======== INFORMATION SUPPLIED ========
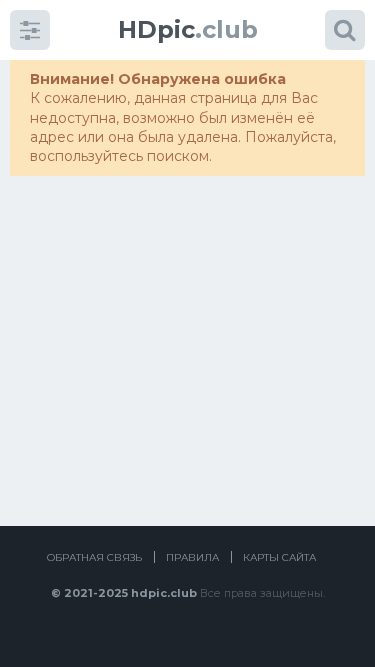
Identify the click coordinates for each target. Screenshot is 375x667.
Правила (192, 557)
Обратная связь (94, 557)
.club (188, 29)
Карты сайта (279, 557)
========
Without including any pictures, please restate all the records exactly.

Identify the click coordinates for each target. Screenshot is 375x667.
Правила (192, 557)
Обратная связь (94, 557)
.club (188, 29)
Карты сайта (279, 557)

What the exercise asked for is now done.